Confederation Heights is an area in south Ottawa, Canada, made up of mostly government buildings. It is bounded on the east by Data Centre Road, on the north and west by the Rideau River and on the south by Brookfield Road.

Confederation Heights includes the Clarke Memorial Centre (RA Centre), the Taxation Data Centre (Canada Revenue Agency), 1500 Bronson Avenue (formerly Canadian Broadcasting Corporation and Communications Security Establishment's Edward Drake Building), the Sir Leonard Tilley Building (formerly Communications Security Establishment), Canada Post Place (Canada Post headquarters), the Sir Charles Tupper Building (Public Works Canada), Hog's Back Park, Vincent Massey Park and Mooney's Bay station.

==History==

Prior to the expropriation of the Merkley Brick Yard in 1954, the area had been a combination of woods, farmland, quarry and brickyard. The arrival of Federal government departments in the late 1950s - early 1960s had a significant impact on the area. In 1959, the Fire Chief of Gloucester Township (the area was incorporated into Ottawa the following year) raised concerns that road traffic caused by the 1400 new workers commuting to Confederation Heights would interfere with the firefighters' ability to respond to fires from their station in Billings Bridge. It was estimated that daily traffic on Riverside Drive west of Bank Street would increase by 3500 cars.

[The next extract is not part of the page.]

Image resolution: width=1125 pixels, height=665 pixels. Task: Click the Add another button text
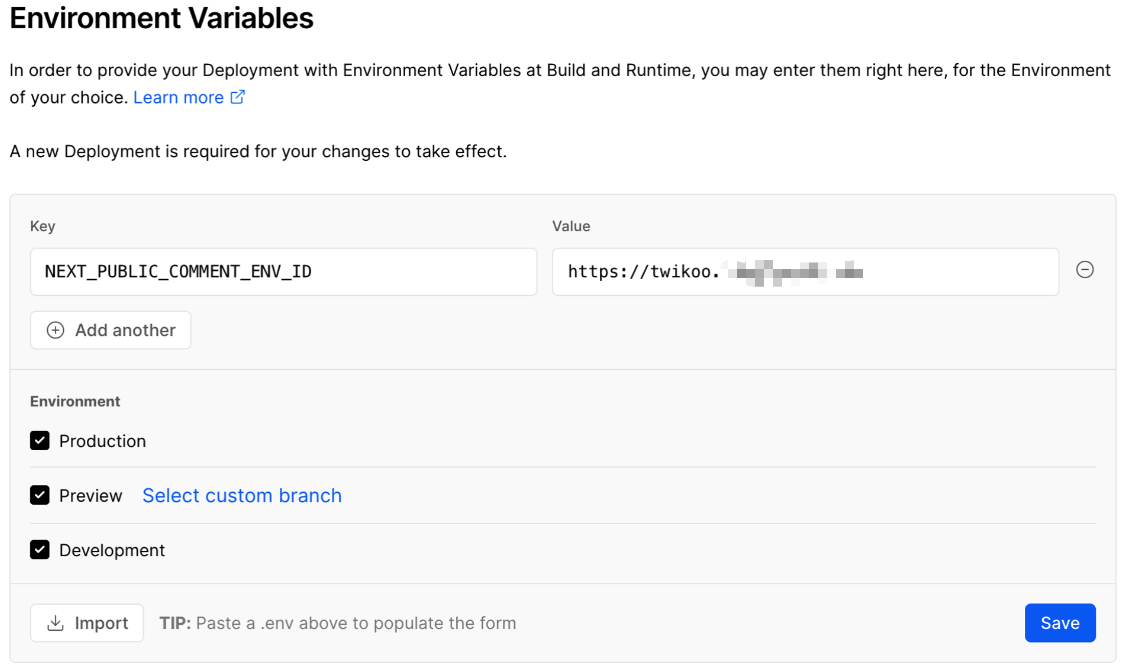pyautogui.click(x=125, y=331)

In 1961, Prime Minister John Diefenbaker inaugurated the Sir Alexander Campbell Building, the new headquarters building of the Department of the Post Office. The building, designed by architects Shore and Moffat was one of three which anchored the site. A plaza, with fountains and benches, spread between the self-standing cafeteria building and the Sir Alexander Campbell Building. To commemorate Canada's Centennial, a sundial was installed on the plaza. The plaque attached to its base read "Erected by Headquarters Staff of the Post Office Department to Commemorate the Centennial of Confederation July 26, 1967". The fountains and sundial have since disappeared. The Sir Alexander Campbell Building has since been torn down. It was replaced by a new Canada Post headquarters building located in Confederation Heights at the corner of Riverside Drive and Heron Road.

The Sir Charles Tupper Building, which serves as the headquarters of the Department of Public Works and Government Services, opened in 1960 (Lithwick, Lambert and Sim Architects) It was the second prominent building located in Confederation Heights. The third was the Sir Leonard Tilley Building, which served as the headquarters of the Communications Security Establishment until a new headquarters building was built in the eastern end of Ottawa on Ogilvie Road. Plans to move various other departments to Confederation Heights changed over time. For example, it had been suggested that the Department of Indian Affairs and Northern Development move to Confederation Heights, but this never occurred.

The development of offices also drove the development of neighbourhoods and infrastructure (e.g.: Brookfield HS, opened 1962; General Vanier PS, opened 1963) in nearby Billings Bridge, Riverside Park, and Carleton Heights.